Affordable Housing Trust Turns Down ACK Now Funding For Housing Bank Lobbying

An offer from the ACK•Now organization to provide funding for a political lobbying effort in support of the town’s long-sought housing bank legislation was quickly shot down this week by the members of the Affordable Housing Trust. 

“I’m in shock right now,” said Select Board member Dawn Holdgate, who also sits on the Affordable Housing Trust, of ACK•Now’s funding offer. “I feel extremely strongly that we have absolutely no association with ACK•Now…It makes me extremely uncomfortable with the community reaction to ACK•Now.”

The housing bank legislation, currently pending before the state Senate and the House (H.1377 / S.868), would allow cities and towns to establish a transfer tax of up to 2 percent on real estate transactions to fund affordable housing initiatives, similar to the fee utilized by the Land Bank. Island residents have petitioned the state for such legislation for more than a decade through home rule petitions approved at Town Meeting. 

Tucker Holland, the town’s municipal housing director, brought the ACK•Now proposal to the table during the Trust’s meeting on Tuesday. He noted that the housing bank bill was gaining momentum at the Statehouse in Boston, but faced significant opposition from the Massachusetts Association of Realtors, which had deployed a team of lobbyists to block the legislation from advancing. 

“We think it’s time to fight fire with fire,” Holland said in advocating for the collaboration with ACK•Now. 

While the Affordable Housing Trust itself can provide funding for strategic communications and other aspects of an outreach campaign to support the legislation, it is barred from funding direct lobbying efforts. But ACK•Now, as a registered 501(c)(4) non-profit organization, can engage in direct lobbying. Retaining a single firm to deploy a communications, strategy and direct lobbying effort would be ideal, Holland said, and it could be accomplished by taking advantage of ACK•Now’s offer. 

“The thought here in terms of engaging a party on behalf of getting this across the finish line at the Statehouse is that we would look at dividing the financial responsibility for the engagement along the lines of where the different parties can actually contribute,” Holland said. “ACK•Now would obviously have to be the party to pay for and engage in any direct lobbying.” 

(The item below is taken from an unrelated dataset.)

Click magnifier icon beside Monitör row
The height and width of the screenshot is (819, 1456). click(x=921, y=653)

But any involvement with ACK•Now, which became a lightning rod in the community with its effort to restrict and regulate short-term rentals on Nantucket that was defeated at Town Meeting in June, was a non-starter for several members of the Trust. 

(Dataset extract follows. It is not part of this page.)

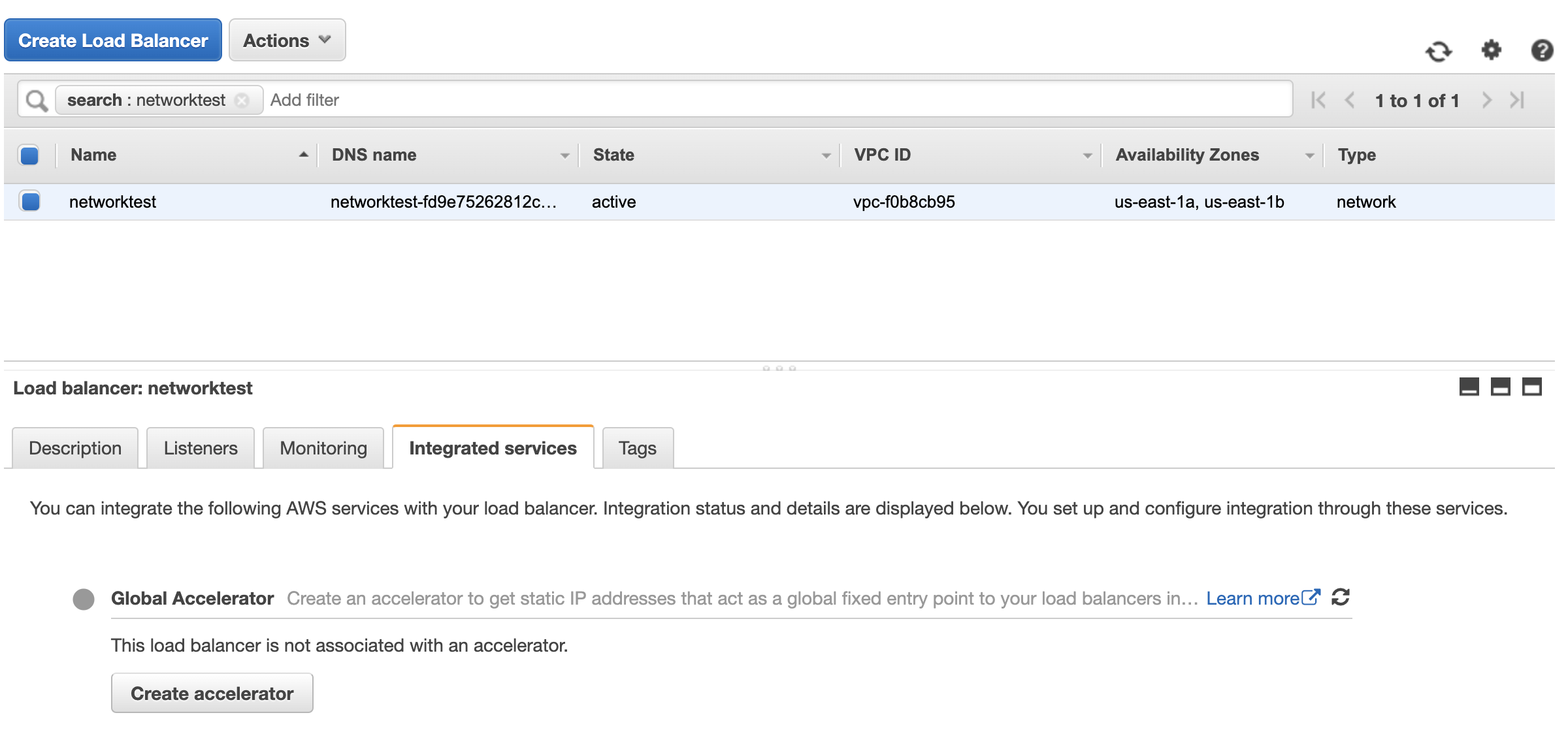The image size is (1568, 747).
Task: Remove the networktest search filter chip
Action: [242, 101]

Among the members of the Trust who voiced opposition were chair Brian Sullivan, Penny Dey, and Reema Sherry. 

“Why do we need to be involved beyond all the lobbying we’ve been doing?” asked Dey, referring to the testimony Holland and others have provided during hearings before the legislature. “Why do we have to something in concert with ACK•Now? I’m not supporting that.”

Sherry agreed. 

“The optics are terrible unless we can say we’re partnering with the Vineyard,” Sherry said, referring to a coalition on Martha’s Vineyard that is also interested in advancing the housing bank legislation. “I’m sorry, but I agree with Dawn and Penny about the optics.”

ACK•Now executive director Julia Lindner told the Current after the meeting that her organization is now part of the statewide coalition that is supporting the housing bank legislation, and the offer to the Trust was an acknowledgment of the significant undertaking required to secure passage of the bill. 

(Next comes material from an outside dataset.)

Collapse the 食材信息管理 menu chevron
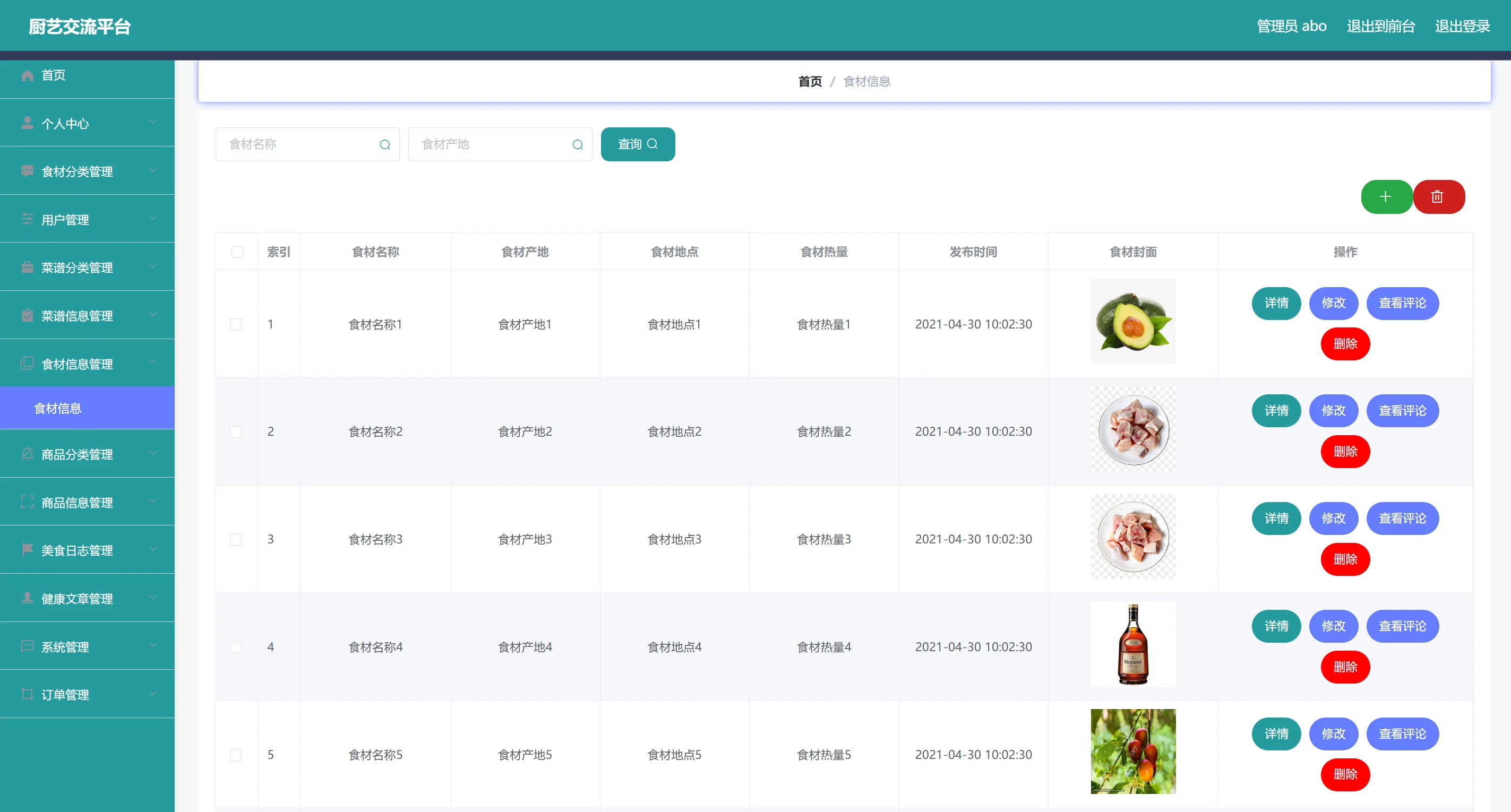 (x=152, y=363)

“We’re disappointed,” Lindner said of the discussion at Tuesday’s meeting. “I think ACK•Now, we know we haven’t necessarily agreed on everything in the past with some of the members of the Affordable Housing Trust, but we were hoping this is a consensus issue and a huge priority for the island. We were hoping we could set those differences aside and work together where our interests align.”